El 12 de mayo partió el primer cargamento hacia Calcuta, donde se esperaba llegar con al menos 120 toneladas de hielo 4 meses después.
Al igual que los empresarios bostonianos décadas antes, los medios británicos de la ciudad india levantaron ceja y media cuando se enteraron de un cargamento de hielo entrando por el río Ganges el 6 de septiembre.
Un diario local escribió: “Los Yankees son tan inventivos y tan aficionados a reírse a expensas del viejo país, que tuvimos algunas dudas de la realidad del congelado manifiesto de Brother Jonathan (personificación usada para referirse a Nueva Inglaterra, nombre de la región noreste de EEUU)”.
Pese a las sospechas de que les estaban tomando el pelo, la población local se rindió frente al lujo de tener por primera vez hielo y a buen precio. Diarios locales hablaron de los múltiples usos del producto, apto no solo para disfrutar de bebidas heladas y helado, sino también para bajar fiebres y conservar alimentos.
Ilustración de hombres cortando bloques de hielo y cargándolos en carretas. Créditos: Harper's Weekly
Un diario local incluso argumentó que el hielo de Boston debía estar exento de impuestos para que pudiera arribar a puerto rápidamente, y la Junta de Aduanas reaccionó dándole la razón. Tal fue la estima de los británicos por quienes llevaron el hielo a su ciudad, que incluso los compararon con otros “grandes benefactores de la humanidad”, como quien importó la papa a Europa.
En la década siguiente el negocio explotó, haciendo Tudor envíos regulares a la India británica, el Caribe, varias localidades de Estados Unidos, China, Brasil, Indonesia e Inglaterra. En 1847 el comerciante enviaba más de 50.000 toneladas. Dos años después finalmente pagaba todas sus deudas de negocios fallidos previos, que totalizaban casi $300.000 dólares.

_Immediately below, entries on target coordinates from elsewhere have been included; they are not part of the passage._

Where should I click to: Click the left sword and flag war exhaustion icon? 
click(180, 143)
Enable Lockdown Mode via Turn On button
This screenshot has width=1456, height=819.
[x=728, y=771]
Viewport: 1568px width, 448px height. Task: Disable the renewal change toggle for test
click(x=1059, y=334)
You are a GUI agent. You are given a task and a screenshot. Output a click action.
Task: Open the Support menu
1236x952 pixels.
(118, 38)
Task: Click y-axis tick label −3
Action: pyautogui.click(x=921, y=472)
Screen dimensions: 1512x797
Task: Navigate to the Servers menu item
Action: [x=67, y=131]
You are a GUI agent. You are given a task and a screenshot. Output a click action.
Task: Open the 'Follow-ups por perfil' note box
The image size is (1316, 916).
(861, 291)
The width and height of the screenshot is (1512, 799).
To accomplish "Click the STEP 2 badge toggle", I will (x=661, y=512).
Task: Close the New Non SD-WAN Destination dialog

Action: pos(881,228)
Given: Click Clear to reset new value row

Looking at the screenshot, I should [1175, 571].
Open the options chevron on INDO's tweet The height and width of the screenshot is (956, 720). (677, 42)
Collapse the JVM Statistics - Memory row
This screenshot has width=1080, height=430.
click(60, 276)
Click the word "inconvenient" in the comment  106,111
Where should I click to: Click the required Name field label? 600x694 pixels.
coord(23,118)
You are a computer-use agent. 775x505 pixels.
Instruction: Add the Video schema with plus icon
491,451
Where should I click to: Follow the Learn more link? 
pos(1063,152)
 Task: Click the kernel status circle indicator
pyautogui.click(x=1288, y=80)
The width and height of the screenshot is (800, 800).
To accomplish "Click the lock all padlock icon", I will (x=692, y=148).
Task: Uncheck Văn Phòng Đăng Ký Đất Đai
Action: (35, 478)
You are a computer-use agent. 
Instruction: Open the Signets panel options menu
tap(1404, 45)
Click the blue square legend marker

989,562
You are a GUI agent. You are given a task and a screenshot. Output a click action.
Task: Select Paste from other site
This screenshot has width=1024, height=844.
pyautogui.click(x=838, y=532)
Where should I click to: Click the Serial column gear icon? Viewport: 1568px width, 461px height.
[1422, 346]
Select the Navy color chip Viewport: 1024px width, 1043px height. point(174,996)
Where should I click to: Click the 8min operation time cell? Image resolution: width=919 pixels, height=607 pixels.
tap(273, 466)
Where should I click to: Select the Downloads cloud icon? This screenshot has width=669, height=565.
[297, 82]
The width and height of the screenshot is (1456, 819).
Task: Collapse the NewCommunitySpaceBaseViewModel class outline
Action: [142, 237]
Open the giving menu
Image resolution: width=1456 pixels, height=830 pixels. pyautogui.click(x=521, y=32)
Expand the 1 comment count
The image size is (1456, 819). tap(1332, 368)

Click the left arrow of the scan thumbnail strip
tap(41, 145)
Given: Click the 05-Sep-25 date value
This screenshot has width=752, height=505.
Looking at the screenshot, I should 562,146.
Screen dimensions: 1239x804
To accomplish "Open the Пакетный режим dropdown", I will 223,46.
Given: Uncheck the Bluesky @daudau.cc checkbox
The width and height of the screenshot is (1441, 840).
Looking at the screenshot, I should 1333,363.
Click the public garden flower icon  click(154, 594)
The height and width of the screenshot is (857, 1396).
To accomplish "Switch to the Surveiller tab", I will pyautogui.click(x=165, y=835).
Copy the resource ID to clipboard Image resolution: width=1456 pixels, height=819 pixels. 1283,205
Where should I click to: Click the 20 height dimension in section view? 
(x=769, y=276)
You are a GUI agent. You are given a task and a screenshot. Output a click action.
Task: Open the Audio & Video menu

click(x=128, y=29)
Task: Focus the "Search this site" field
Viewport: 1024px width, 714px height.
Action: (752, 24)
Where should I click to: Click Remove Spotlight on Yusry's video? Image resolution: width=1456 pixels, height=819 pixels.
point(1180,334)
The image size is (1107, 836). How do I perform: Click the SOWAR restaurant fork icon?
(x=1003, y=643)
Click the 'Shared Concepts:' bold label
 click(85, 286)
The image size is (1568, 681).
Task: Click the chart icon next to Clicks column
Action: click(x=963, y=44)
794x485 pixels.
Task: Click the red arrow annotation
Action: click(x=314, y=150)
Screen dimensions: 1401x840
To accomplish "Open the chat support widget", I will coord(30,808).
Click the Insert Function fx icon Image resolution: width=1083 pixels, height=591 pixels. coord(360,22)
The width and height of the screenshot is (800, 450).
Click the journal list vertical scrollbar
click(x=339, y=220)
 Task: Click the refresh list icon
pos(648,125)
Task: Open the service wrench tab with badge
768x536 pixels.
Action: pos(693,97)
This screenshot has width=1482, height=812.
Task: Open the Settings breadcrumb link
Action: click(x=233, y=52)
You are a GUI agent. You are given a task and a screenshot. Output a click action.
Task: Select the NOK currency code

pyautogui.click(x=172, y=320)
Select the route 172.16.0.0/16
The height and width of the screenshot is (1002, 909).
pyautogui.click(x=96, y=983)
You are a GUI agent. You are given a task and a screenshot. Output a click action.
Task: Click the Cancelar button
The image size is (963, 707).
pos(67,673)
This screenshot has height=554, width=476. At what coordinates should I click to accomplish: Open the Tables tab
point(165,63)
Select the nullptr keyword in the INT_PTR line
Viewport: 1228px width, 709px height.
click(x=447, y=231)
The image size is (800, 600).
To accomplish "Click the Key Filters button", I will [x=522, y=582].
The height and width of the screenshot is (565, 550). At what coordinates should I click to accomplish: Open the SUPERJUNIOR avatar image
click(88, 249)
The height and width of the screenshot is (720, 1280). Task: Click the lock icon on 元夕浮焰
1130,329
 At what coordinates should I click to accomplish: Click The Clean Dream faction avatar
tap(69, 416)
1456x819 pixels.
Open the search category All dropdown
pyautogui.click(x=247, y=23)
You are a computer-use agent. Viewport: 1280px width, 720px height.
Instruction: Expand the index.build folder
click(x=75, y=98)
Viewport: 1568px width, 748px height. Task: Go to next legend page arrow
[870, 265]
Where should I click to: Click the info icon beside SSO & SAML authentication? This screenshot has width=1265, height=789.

Un dato curioso. Por estos años Tudor había extendido sus operaciones de extracción de hielo a Walden Pond, lago donde se hallaba una cabaña que albergó durante varios años al escritor y filósofo Henry David Thoreau.
Thoreau fue testigo de muchas de estas operaciones, y en su obra se encuentran varios comentarios sobre lo absurdo que encontraba este negocio y observaciones como esta: “¿Por qué es que un balde con agua pronto se pudre, pero congelada permanece dulce para siempre?”.
Aunque en sus últimos años Tudor pasó a convertirse en un empresario entre varios que luchaban por el comercio del producto, su fama y reconocimiento le mereció el apodo Rey del Hielo, originado entre sus agradecidos clientes de la India.
En 1859, ya bien entrado en su vejez, Tudor dejó el negocio y pasó, dicen, los años más felices de su vida desde su niñez en la granja de sus padres. Compró varias hectáreas cerca de Boston y creó un parque de diversiones para los locales, con pabellón de helados, lugares de picnic, casas del terror para los niños, casitas de té, tiro al blanco y salón de baile. No era un negocio rentable, sino un simple gusto que se daba entreteniendo a la gente.
Frederic Tudor falleció en 1864 a los 80 años, dejando 6 hijos y una esposa quien heredó su empresa valorada en más de 10 millones de dólares actuales.
El negocio que creó de la nada y por el que tanto lo ridiculizaron sobrevivió por mucho. El tráfico de hielo aumentó cada año hasta la primera década del siglo XX, cuando comenzó a introducirse lentamente el refrigerador doméstico.